Tulsa Women With Dead Toddler In Car Found Guilty Of Murder
TULSA, Oklahoma - He was an innocent little boy who prosecutors say had no one. After a three-hour deliberation, a jury found the two women who were supposed to be caring for the toddler guilty of murdering him.
The Assistant District Attorney said 19-month-old Zamontay Green was basically tortured to death with long-term abuse, and for that jurors want the two women responsible to go to prison for the rest of their lives.
"He had been kicked, he had been punched, he had been struck with cords, he had been struck with belts," said Tulsa County prosecutor Sarah McAmis.
At 19 months old, Green knew nothing but horrific abuse, according to McAmis.
"He literally had injuries to every part of his body. All sides of his head, and face, and back, and arms and abdomen. His eyeballs were bruised," McAmis said.

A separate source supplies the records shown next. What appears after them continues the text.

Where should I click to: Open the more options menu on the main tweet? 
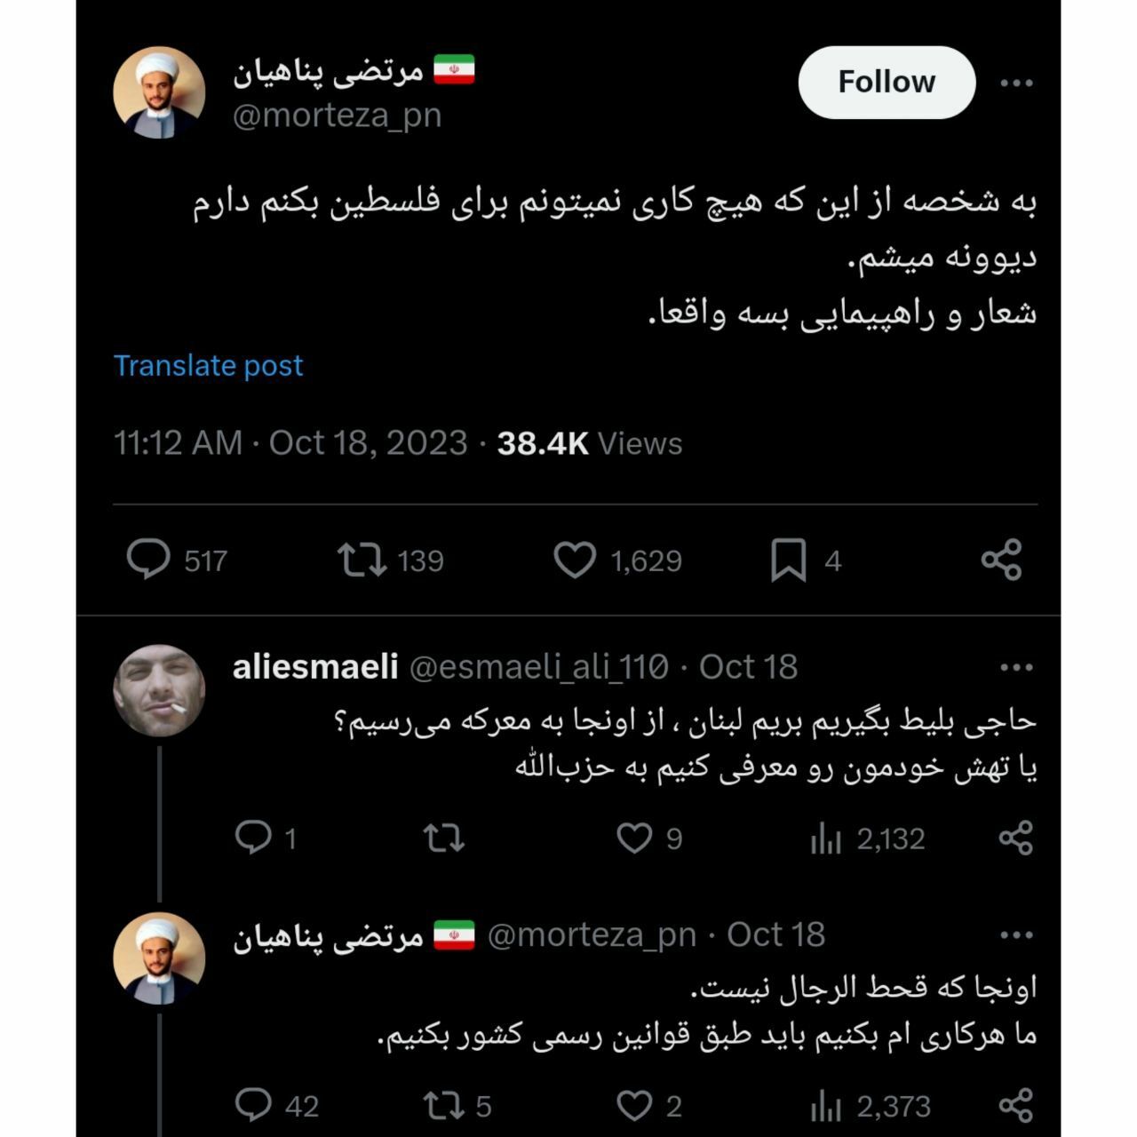coord(1018,82)
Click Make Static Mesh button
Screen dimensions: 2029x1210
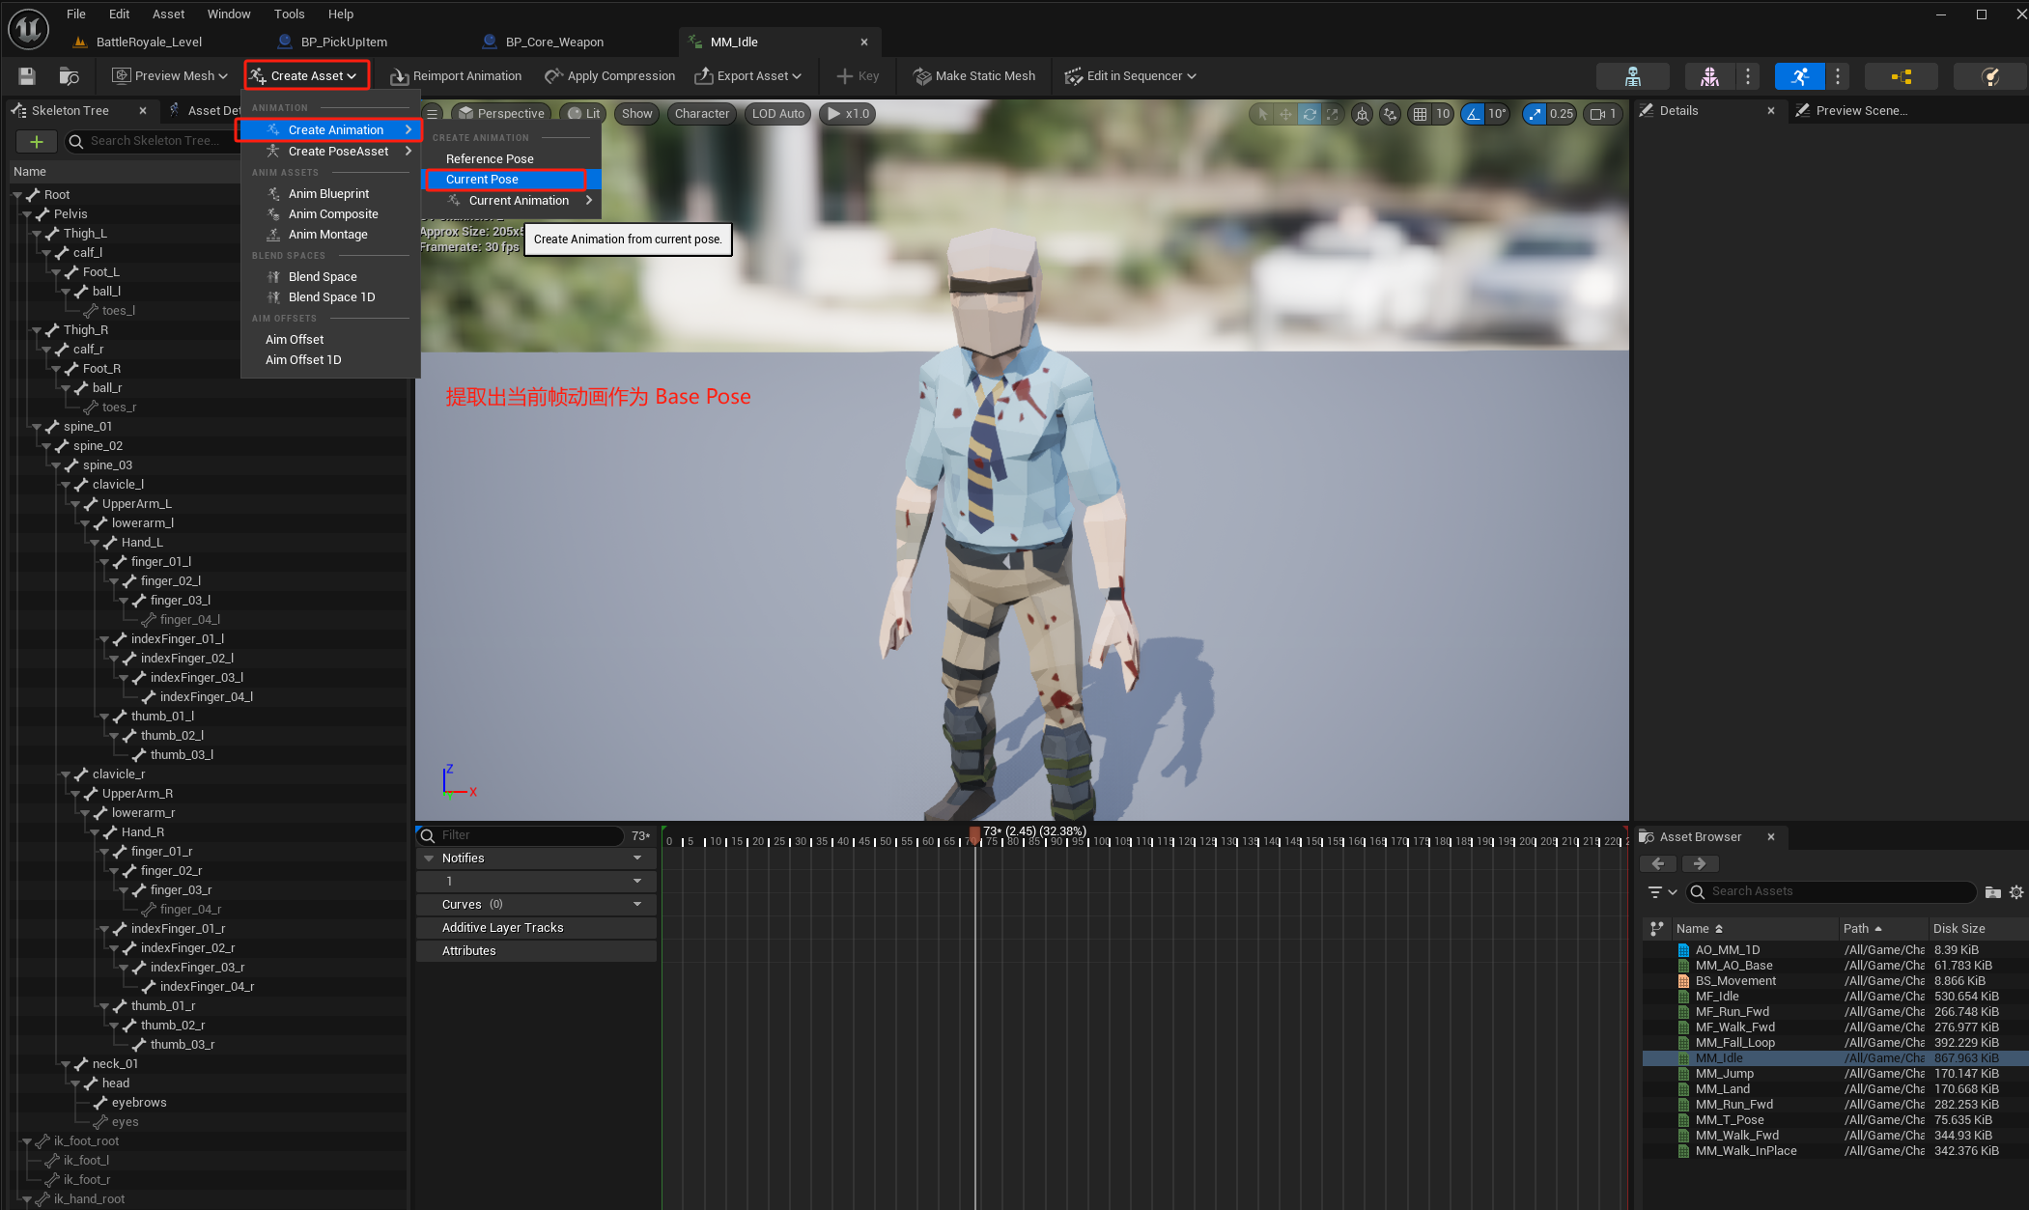click(x=973, y=76)
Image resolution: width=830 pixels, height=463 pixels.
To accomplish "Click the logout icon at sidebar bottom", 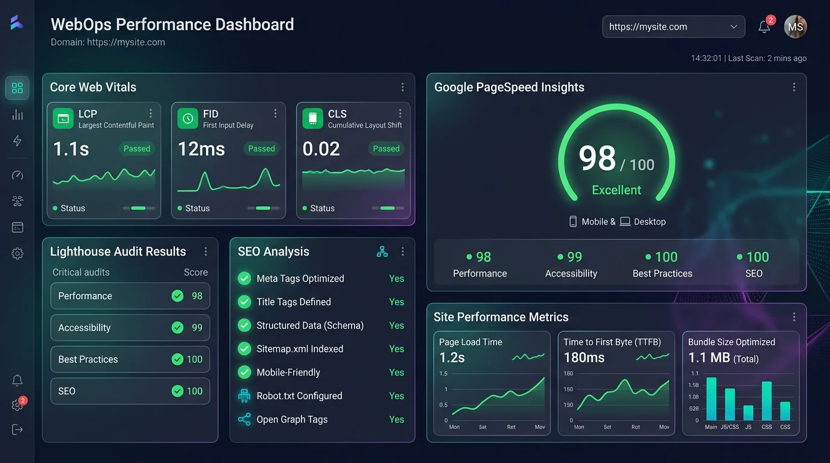I will (17, 429).
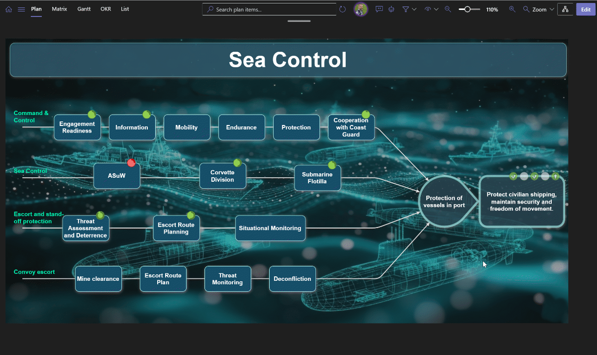597x355 pixels.
Task: Select the Submarine Flotilla node
Action: point(317,178)
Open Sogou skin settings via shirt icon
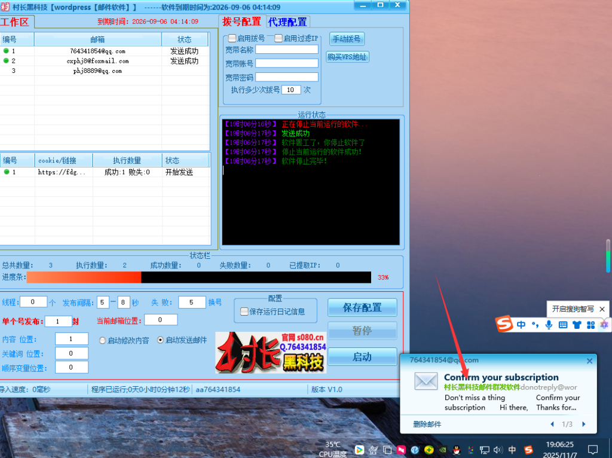 pyautogui.click(x=577, y=325)
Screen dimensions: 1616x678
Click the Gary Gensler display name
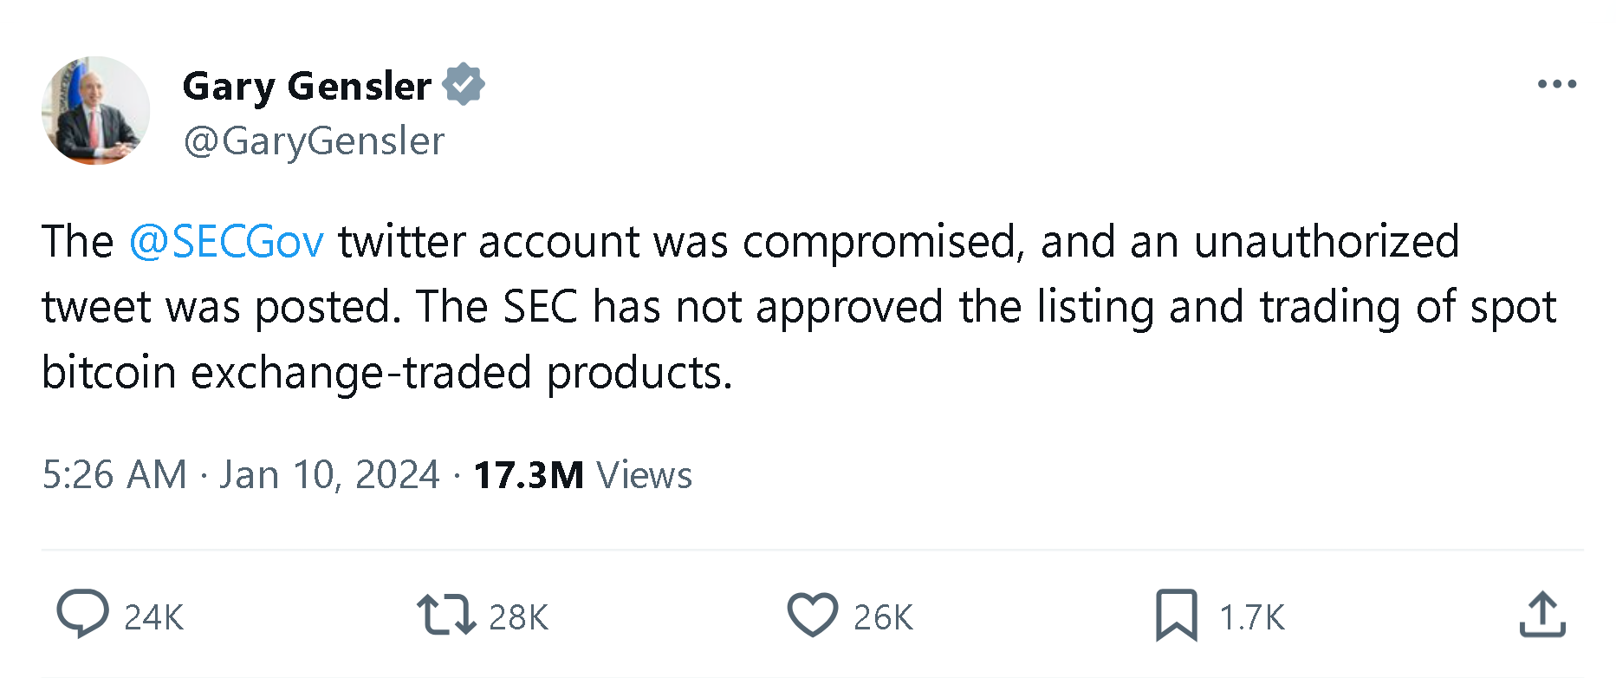coord(307,86)
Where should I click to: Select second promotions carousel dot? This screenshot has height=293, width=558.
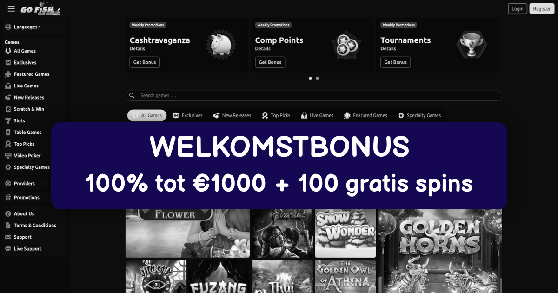(317, 78)
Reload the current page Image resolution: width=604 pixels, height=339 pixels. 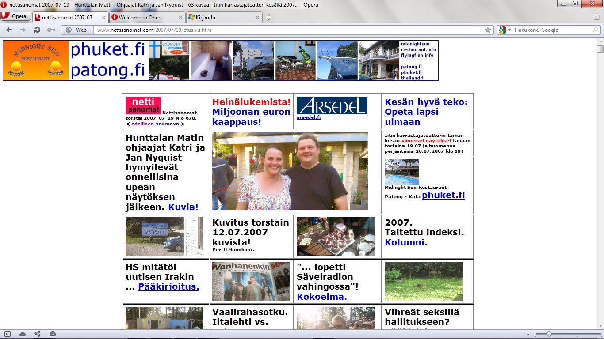tap(37, 30)
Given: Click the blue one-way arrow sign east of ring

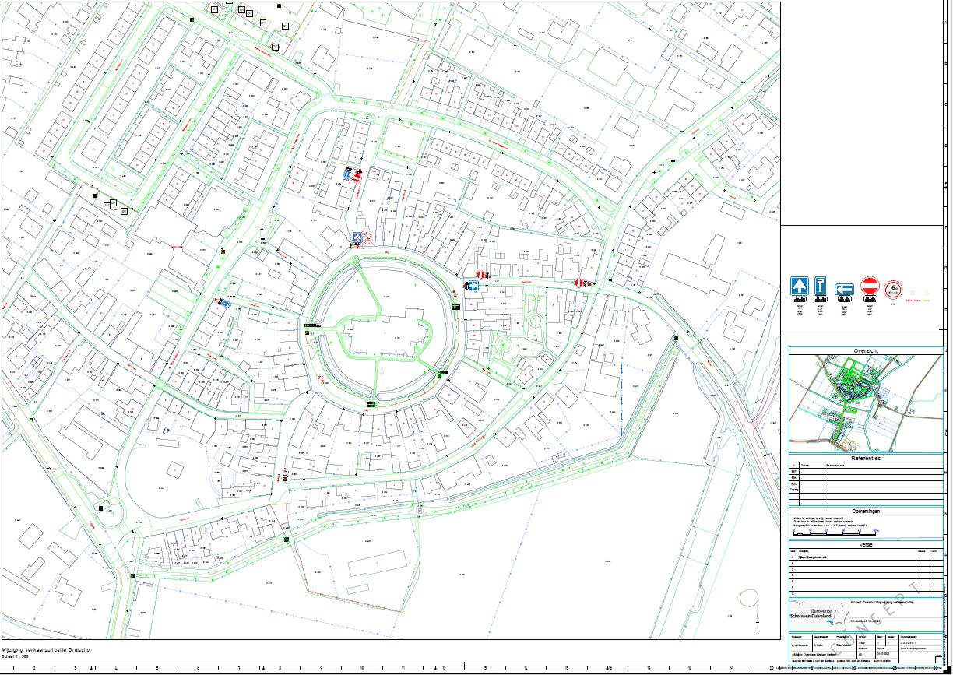Looking at the screenshot, I should point(472,286).

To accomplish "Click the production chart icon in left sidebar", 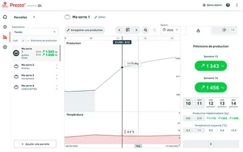I will click(x=5, y=37).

She said Green's biological parents didn't want him, so they gave him to Jazmine Williams and Mica Shoate. He had been living with the women for several months when Tulsa Police officer Mitchell Helberg discovered his lifeless body in the backseat of Williams' and Shoate's car during a traffic stop.
"I felt his foot and it was so cold, it was very cold. I moved my hand to his heart and I felt nothing," Helberg said.
He performed CPR but it was too late, Green was gone. The medical examiner said he was killed by a major blow to the head. Prosecutors believe the toddler had been dead for hours before police found him.
"So he was struck with such force in his head that it caused a massive injury and caused him to die," McAmis said. "These women chose, for hours, to stand by and literally watch as he died a horrible death."
The defense attorney suggested the boy had a history of seizures and said what appeared to be cuts and bruises could be explained by how a child looks after death. Throughout the trial, Williams and Shoate sat emotionless, until the verdict was read.
"They never cried when we showed the pictures of his body, they only cared about themselves and how they are going to be punished," McAmis said.
Helberg said, "It's so hard to look at a little boy that is so innocent and then to just look at evil."
Now with two guilty verdicts, prosecutors and police say Green finally has justice.